So zooming in further, the next map just shows Day 1 of our road trip. Actually, it only shows what’s depicted below in pictures. At the end of the day we drove to Dunedin.
The coffee in NZ is seriously amazing and I’m surprised I haven’t posted more photos of my hot drinks. The above photo is of my coffee at Nosh Cafe. Turns out Ashburton has an awesome cafe, which seems to use up the quota for “awesome” allotted to Ashburton.
Actually, untrue. Ashburton also has New Zealand’s longest flying fox.
For you Americans, a flying fox is like a zip line, but more playground appropriate. Don’t get me wrong- they’d still be all kinds of illegal in the States (sue, sue, sue!) but they’re not as massive as what you paid to do on your honeymoon in Kauai. I think they’re great fun, but I’m just a big kid.
Kim on NZ’s longest flying fox (unfortunately longer seems to equal slower):
|Yes, this was a video. Yes, she’d kill me if I posted it.|
|Whitestone buildings, ready and waiting for thy to pedal thyne bicycle down this robust shopping alley-way. Or something.|
We passed up the Victorian life (and whiskey) for some local brew at Scott’s Brewing Co. I guess if my Scott decides to go commercial with his home-brew, he’ll have to come up with a different name.
After a few tasters but before getting on the road, we checked out the Steampunk themed, very adult sized playground just next to the brewery. Again, I have a great video of Kim, the human sized hamster, but I think she’d kill me if I posted it. So here’s a few screen shots to give you an idea of how this happened:
From Oamaru, we headed south for another 30 minutes and then stopped at the Moeraki Boulders. These are large, spherical “boulders” situated on the beach (which seems to always be overcast). The reason they exist can be explained by many varying Maori legends, or here, by Wikipedia. Though there’s not much to “do” there, the boulders are worth a stop to break up your drive.
Our last stop of the day was one of the best during our trip. One of Kim’s “requirements” during her trip to New Zealand was to see penguins. (Other requirements: lambs, glow worms, Milford Sound, glaciers, and unbeknownst to her- baby seals playing in a waterfall.)
There are two types of penguins in the Oamaru/Dunedin area. First, Yellow Eyed Penguins, which are the 4th largest penguin breed and are also apparently the most endangered/rarest species of penguin globally, with about 4,000 birds total, found only in New Zealand and it’s southern islands. Second, the Little Blue Penguin, which are the world’s littlest penguin (33cm tall) and not so rare, with 350-600,000 estimated in New Zealand and Australia.
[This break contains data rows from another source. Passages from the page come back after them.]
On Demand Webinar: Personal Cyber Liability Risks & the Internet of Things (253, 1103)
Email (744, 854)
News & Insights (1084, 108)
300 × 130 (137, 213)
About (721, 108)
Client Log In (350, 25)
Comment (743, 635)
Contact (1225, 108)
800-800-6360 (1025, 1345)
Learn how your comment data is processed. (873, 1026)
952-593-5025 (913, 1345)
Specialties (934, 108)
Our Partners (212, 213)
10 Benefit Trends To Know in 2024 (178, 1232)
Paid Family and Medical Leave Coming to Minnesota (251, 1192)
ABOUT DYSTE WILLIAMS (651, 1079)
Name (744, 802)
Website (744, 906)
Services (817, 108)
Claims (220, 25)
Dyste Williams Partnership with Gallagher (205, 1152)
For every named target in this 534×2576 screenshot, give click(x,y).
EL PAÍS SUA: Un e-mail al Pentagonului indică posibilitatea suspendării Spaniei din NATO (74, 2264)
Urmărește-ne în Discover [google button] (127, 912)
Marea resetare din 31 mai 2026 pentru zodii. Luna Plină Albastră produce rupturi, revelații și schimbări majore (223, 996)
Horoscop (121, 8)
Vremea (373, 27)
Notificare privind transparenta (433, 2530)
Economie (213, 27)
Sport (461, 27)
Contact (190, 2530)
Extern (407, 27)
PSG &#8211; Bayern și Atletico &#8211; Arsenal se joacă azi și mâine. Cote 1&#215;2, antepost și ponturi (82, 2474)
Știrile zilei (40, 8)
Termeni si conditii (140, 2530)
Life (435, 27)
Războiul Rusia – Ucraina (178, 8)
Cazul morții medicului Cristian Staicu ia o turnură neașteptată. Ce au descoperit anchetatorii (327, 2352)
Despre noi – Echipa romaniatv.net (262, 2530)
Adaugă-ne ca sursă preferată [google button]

We actually didn’t see any Little Blue’s, which was a bit of a disappointment, though we really didn’t try too hard for them. For the Yellow Eyed Penguins however, we searched out a colony described in my NZ Frenzy guidebook (get it!) as being great for penguin spotting and very not touristy.
We saw 6 penguins, two building a nest quite far away, two intently studying rocks for no apparent reason (not pictured), one preening and slowly making his way to his nest, and one sleeping and very grumpy about our finding her nest (maybe she shouldn’t have chosen to nest on the trail! Just a thought, penguin…).
So, according to my calculations, we saw approximately 0.15% of the world’s population of Yellow Eyed Penguins that afternoon.
|“Think I can get closer without getting eaten?”|
|“Yep, I think I can stand on his head…”|
|“You march back down here and help me build this nest right now!”|
Oh yeah, it might be worth mentioning that these little guys with their little penguin legs hike all the way from that beach (below) to the bluffs where they nest. They journey up and down daily, spending the day in the water and the night safely sleeping in the tussocks.
We watched this guy preen and relax for a good 40 minutes before he waddled up to his nest, which was a solid 300-400 meters from the sea!
|“No photos! I’m sleeping!”|
Other fun Yellow Eyed Penguin facts (thanks, Wikipedia):
– They are believed to be the most ancient of all living penguins.
– They can live to be 20 years old.
– The sex ratio is 2:1 males to females, because females only live around 10 years.
– They can dive up to 120 meters (394 feet).
– They nest separately from each other, preferring privacy of nests instead of social colonies and parents take turns guarding eggs and chicks while the other hunts.
– They weigh 12-18 pounds, varying throughout the year depending on feeding and molting.
– The Yellow Eyed Penguin is depicted on the back side of the NZ $5 bill.
Following our penguin adventures, we drove down to Dunedin and checked in to our flat. We scarfed down a massive dinner and a glass of wine each, before passing out cold.